● **EXERCISE DETAILS**
What you write must match, character for character, the lines from the one with "Task: Click operator 深圳市腾讯计算机系统有限公司 cell" down to the one with "Given: Click the" in the listing below, minus its pictures.

● **INPUT RECORDS**
_ _ _ _ _ _ _
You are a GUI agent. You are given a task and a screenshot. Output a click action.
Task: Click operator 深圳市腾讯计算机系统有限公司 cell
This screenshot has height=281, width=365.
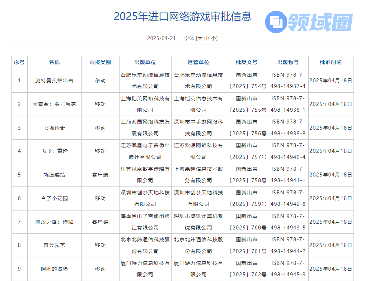click(198, 222)
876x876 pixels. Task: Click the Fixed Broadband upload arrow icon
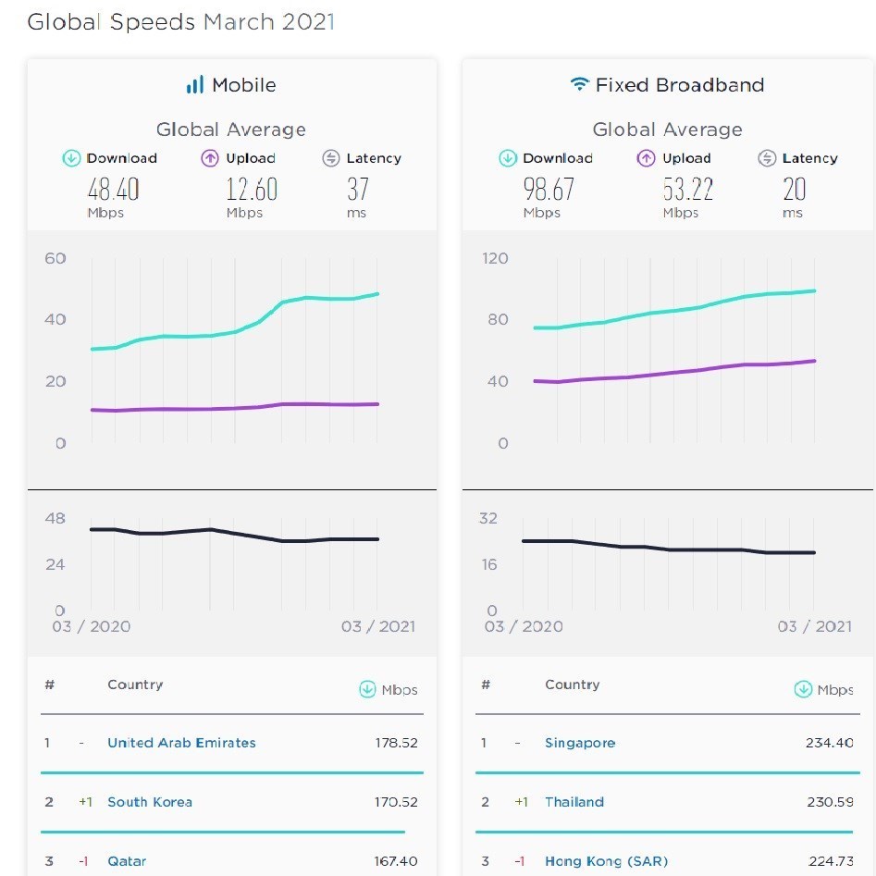[646, 158]
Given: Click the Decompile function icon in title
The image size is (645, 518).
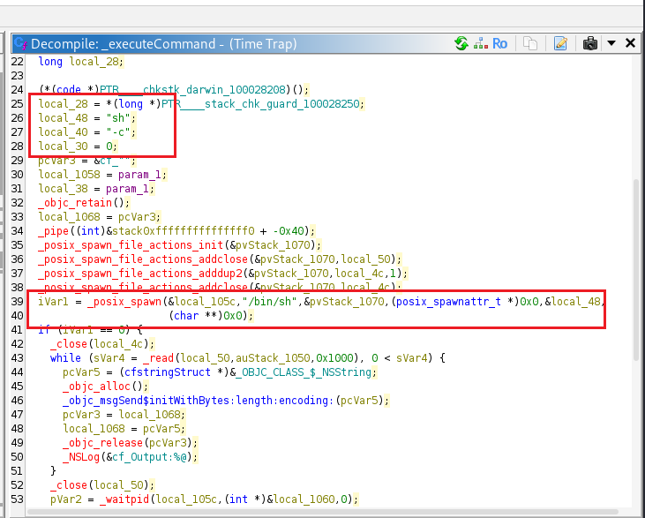Looking at the screenshot, I should [19, 44].
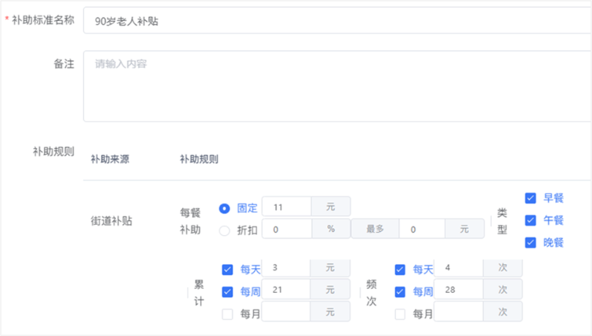
Task: Click the empty 累计 每月 amount field
Action: (x=286, y=311)
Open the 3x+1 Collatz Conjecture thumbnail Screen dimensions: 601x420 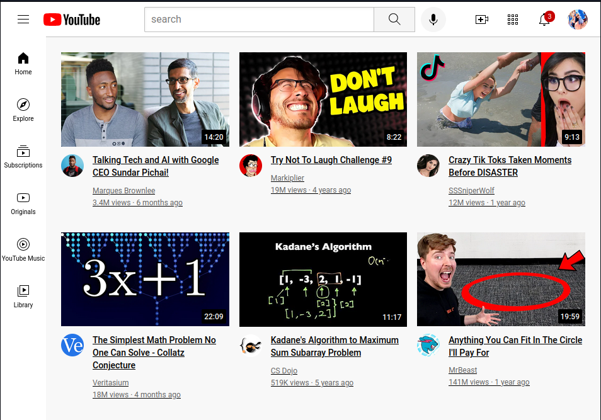[145, 279]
_ _ _ _ _ _ _
● **WRITTEN RESPONSE**
Task: Click operator 深圳市腾讯计算机系统有限公司 cell
This screenshot has height=281, width=365.
click(198, 222)
876x876 pixels. Task: Click the Fixed Broadband upload arrow icon
[646, 158]
Given: Click the Decompile function icon in title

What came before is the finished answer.